Our editors will be looking ahead today to these developing stories ...
No name, no ticket for Lunar New Year travel
Beijing railway authorities will start implementing a system that requires all passengers to register their real names and produce their identity documents when buying tickets from today. The move is aimed at curbing scalping ahead of the travel rush expected over the Lunar New Year holiday, which runs from January 22 to 25, at the start of the Year of the Dragon.
No live chicken for winter's longest night
Traditionally, today is the shortest day of the year in the northern hemisphere, with the sun rising at 6.58am and setting at 5.45pm in Hong Kong, according to the Observatory. This will make the day 10 hours and 47 minutes long, for the next few days. The solstice is marked in Hong Kong with celebrations but this year the dinner-table offering of a roast chicken bought live at a wet market is unavailable.
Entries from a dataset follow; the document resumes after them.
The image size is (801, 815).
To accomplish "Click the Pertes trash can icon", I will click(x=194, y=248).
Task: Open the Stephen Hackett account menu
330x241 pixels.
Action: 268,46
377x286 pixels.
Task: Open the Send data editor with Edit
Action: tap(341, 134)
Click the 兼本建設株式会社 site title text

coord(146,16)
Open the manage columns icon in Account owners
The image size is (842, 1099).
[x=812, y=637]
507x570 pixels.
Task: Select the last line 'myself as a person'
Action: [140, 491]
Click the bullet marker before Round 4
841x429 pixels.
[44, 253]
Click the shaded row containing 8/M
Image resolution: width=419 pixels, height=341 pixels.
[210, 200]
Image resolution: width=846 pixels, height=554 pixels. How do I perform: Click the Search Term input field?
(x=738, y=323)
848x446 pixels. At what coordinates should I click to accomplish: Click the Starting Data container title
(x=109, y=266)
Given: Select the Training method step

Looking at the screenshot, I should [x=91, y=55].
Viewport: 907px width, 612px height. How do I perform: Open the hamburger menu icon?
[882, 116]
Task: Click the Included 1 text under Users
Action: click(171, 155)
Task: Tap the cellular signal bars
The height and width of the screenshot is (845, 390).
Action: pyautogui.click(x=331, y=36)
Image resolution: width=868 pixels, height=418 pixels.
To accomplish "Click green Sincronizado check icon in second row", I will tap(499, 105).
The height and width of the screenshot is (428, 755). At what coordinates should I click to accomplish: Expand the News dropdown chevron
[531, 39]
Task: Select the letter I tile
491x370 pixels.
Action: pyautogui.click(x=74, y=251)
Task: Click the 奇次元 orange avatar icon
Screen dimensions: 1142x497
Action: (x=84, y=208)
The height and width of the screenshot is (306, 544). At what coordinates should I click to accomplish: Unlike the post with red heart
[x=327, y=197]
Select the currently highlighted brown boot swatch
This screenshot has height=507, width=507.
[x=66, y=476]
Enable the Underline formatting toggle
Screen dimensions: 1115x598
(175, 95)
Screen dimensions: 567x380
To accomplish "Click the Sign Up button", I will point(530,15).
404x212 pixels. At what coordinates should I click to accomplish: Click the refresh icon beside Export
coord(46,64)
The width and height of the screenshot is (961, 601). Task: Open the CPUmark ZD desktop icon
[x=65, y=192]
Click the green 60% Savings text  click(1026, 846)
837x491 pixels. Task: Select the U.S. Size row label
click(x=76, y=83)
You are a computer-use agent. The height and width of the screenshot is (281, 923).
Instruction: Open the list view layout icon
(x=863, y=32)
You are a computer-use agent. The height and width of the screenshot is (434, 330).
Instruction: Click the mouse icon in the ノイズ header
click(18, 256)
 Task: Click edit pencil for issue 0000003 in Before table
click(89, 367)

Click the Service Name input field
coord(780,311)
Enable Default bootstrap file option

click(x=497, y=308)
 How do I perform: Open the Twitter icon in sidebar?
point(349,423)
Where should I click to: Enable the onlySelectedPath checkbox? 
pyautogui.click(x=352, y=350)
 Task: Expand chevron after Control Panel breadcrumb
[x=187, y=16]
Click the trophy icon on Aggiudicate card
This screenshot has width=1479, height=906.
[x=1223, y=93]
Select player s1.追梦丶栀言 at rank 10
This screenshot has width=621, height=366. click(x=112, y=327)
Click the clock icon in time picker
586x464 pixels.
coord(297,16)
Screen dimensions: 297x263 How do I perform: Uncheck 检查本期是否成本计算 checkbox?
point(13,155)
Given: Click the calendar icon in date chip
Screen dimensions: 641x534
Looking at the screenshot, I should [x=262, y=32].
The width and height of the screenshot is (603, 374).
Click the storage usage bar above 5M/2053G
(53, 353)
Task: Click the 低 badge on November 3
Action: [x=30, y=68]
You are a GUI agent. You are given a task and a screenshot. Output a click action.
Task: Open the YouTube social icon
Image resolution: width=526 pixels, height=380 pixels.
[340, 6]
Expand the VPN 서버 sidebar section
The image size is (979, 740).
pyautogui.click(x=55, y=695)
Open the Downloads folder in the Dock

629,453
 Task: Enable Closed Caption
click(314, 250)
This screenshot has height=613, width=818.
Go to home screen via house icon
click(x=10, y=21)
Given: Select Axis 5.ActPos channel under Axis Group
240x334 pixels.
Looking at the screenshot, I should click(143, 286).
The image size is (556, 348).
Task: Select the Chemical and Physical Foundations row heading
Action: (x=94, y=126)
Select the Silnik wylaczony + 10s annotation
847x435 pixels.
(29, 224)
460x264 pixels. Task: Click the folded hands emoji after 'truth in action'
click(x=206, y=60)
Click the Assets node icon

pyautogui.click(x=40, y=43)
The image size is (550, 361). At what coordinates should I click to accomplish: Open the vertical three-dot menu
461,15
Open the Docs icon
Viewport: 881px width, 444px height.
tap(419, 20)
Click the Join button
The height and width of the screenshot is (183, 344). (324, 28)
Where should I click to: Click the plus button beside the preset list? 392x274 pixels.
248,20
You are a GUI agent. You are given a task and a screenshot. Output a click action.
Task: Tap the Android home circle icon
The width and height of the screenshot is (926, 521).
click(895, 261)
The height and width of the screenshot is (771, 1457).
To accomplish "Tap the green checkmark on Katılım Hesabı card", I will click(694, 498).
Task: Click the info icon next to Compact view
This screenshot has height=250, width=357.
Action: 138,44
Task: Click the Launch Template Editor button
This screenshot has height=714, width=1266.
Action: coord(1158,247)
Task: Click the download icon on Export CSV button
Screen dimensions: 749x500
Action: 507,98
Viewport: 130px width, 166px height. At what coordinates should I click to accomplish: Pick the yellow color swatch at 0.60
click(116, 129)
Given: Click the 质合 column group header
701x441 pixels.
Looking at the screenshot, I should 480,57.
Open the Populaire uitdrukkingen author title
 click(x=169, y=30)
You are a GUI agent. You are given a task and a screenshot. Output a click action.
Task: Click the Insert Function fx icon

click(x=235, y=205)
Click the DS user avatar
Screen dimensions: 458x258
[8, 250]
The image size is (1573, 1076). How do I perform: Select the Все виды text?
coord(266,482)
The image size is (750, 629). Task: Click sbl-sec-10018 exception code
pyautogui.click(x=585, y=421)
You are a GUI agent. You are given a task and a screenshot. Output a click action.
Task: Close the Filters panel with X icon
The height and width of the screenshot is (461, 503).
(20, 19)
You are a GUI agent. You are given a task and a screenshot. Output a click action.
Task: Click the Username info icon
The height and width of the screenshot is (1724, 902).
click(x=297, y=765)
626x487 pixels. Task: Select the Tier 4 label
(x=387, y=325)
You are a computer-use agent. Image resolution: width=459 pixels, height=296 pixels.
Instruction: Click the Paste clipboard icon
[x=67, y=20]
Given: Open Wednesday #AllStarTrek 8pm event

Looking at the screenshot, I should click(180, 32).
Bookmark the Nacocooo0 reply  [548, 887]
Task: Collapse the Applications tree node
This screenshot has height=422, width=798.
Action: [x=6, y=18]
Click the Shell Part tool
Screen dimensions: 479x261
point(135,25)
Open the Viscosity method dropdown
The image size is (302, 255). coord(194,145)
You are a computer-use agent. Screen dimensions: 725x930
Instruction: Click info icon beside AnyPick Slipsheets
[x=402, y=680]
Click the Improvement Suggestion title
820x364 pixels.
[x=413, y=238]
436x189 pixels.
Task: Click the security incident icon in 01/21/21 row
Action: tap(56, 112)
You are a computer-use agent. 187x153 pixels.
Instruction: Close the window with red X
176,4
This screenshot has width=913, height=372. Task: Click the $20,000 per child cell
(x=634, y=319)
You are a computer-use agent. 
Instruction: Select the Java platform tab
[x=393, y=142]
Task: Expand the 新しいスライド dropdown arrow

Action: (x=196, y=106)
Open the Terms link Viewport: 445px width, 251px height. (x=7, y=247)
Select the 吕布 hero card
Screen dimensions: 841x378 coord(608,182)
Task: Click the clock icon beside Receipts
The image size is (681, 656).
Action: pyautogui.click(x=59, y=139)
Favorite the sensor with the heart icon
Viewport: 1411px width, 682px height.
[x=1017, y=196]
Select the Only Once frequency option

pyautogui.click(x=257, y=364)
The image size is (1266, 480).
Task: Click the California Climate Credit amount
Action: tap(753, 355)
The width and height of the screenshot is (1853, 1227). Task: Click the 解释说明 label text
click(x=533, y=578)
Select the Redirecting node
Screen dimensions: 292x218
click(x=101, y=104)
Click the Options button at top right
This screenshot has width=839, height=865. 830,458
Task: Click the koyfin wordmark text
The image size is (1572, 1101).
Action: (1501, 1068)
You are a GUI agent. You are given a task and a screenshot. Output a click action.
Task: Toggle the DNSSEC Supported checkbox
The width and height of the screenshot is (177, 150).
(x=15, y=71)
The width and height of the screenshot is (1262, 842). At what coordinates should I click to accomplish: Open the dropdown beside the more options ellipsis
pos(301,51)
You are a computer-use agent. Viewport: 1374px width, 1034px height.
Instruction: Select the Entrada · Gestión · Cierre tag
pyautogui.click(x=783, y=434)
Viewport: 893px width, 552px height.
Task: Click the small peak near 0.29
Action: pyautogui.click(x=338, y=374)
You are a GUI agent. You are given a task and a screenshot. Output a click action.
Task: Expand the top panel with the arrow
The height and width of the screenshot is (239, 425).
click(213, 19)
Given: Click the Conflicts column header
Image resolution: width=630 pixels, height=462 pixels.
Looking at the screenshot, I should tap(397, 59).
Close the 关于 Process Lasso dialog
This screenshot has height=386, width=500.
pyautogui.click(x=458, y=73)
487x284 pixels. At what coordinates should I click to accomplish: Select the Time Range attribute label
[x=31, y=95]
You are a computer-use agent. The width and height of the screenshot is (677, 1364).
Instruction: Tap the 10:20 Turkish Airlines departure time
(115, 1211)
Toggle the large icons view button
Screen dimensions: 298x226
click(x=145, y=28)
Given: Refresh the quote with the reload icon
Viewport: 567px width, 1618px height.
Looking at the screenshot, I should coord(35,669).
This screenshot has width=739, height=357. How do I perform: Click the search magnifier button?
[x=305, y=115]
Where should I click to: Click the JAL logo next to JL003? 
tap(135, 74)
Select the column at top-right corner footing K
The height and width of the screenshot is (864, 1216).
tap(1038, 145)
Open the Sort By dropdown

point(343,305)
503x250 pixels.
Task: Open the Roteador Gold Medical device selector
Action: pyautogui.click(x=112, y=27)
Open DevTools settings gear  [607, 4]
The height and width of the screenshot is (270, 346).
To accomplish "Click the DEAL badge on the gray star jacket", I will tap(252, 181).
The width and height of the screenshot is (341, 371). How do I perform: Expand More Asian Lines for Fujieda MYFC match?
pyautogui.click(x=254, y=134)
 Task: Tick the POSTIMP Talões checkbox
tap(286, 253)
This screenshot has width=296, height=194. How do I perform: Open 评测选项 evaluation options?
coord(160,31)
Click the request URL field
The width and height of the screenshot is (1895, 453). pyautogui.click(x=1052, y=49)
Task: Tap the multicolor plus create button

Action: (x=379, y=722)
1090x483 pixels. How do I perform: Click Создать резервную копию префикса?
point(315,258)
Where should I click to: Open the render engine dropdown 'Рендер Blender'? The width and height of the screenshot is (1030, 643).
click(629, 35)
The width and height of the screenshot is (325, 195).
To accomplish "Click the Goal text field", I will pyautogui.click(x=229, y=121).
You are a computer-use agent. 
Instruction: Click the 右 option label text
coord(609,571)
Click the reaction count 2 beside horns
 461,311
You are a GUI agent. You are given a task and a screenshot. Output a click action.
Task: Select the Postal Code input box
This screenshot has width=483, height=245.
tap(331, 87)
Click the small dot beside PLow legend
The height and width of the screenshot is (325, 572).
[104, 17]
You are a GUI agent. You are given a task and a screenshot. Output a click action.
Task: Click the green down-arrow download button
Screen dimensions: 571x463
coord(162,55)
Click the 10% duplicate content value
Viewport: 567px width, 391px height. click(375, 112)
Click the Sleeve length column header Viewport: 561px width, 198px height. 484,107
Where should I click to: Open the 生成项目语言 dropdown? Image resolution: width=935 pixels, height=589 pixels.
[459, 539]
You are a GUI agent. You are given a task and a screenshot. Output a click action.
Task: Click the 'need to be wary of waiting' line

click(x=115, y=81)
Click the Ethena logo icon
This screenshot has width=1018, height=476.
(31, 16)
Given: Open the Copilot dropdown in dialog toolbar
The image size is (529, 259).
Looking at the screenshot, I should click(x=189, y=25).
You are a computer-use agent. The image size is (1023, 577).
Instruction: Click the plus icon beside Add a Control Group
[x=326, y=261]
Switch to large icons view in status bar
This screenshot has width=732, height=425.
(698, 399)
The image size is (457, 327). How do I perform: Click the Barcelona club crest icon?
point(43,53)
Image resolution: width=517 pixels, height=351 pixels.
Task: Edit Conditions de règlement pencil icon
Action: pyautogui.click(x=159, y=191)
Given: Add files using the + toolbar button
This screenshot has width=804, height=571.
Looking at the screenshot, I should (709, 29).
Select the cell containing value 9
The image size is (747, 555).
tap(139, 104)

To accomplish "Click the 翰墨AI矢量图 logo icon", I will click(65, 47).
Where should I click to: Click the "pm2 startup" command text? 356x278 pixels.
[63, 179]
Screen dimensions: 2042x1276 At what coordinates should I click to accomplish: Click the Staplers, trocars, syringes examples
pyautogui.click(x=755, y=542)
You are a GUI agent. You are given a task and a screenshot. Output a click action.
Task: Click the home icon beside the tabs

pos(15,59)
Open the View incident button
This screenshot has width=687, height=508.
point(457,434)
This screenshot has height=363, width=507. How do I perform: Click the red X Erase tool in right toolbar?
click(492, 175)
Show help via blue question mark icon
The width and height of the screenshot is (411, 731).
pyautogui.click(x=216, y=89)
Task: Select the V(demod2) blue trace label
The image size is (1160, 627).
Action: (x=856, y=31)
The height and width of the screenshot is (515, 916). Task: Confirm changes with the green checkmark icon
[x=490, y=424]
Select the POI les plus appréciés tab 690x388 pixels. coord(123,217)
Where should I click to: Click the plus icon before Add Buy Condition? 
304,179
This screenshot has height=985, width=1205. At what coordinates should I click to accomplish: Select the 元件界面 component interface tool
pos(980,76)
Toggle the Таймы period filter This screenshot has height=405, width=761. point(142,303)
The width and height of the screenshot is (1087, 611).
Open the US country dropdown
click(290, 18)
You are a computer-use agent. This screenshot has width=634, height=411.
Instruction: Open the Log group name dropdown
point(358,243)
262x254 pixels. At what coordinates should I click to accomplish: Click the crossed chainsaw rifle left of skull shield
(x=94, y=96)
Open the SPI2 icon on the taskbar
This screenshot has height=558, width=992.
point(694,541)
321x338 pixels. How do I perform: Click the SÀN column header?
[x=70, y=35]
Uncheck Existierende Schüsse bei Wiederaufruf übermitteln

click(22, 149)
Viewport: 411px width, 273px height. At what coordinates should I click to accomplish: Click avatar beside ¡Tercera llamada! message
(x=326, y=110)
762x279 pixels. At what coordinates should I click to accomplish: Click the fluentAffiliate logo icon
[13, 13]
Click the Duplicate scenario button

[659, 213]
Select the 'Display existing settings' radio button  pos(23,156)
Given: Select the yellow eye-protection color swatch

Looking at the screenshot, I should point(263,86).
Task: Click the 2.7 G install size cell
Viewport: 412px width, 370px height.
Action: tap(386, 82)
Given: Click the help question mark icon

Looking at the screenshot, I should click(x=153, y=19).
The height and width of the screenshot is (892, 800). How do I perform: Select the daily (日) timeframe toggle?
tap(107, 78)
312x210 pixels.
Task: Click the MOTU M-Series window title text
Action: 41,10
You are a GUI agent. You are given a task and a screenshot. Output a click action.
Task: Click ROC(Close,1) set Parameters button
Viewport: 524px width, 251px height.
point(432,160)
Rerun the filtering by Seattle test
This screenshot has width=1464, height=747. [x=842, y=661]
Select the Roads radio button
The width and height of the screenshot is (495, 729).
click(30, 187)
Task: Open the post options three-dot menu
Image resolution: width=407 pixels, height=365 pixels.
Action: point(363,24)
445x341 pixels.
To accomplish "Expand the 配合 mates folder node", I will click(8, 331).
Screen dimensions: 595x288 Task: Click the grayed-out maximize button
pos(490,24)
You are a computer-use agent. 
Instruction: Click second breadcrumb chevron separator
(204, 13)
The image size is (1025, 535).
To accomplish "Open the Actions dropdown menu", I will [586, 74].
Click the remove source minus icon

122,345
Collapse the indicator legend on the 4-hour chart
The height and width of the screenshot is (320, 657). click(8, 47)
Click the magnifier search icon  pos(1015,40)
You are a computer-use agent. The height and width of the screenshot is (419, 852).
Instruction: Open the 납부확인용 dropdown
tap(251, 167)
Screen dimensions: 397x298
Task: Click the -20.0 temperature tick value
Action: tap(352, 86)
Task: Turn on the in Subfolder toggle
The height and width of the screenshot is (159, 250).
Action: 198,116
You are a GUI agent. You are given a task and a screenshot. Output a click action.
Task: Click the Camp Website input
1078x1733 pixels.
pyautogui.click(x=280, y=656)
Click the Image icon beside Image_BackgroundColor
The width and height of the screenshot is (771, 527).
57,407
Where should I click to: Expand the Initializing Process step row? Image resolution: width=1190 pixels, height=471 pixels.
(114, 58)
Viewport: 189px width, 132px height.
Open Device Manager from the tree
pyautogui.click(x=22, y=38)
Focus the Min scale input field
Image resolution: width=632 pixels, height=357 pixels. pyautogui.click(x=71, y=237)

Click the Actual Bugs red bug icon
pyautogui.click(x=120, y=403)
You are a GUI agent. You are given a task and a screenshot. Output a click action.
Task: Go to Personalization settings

Live-poultry supplies have been halted for three weeks after inspectors found that a dead chicken in Cheung Sha Wan was infected with the H5N1 strain of bird flu.
Hospital Authority board to meet on blunders
Hospital Authority chiefs including chairman Anthony Wu Ting-yuk will hold a regular board meeting at which they are expected to discuss a series of blunders this year, particularly at Tuen Mun Hospital. These include an elderly man who died after being given the wrong medication based on a faulty reading of his brain scan, taking the number of blunder casualties at the hospital to seven. The authority has undertaken to set up a special committee for evaluating clinical management and notification mechanisms for such incidents in public hospitals.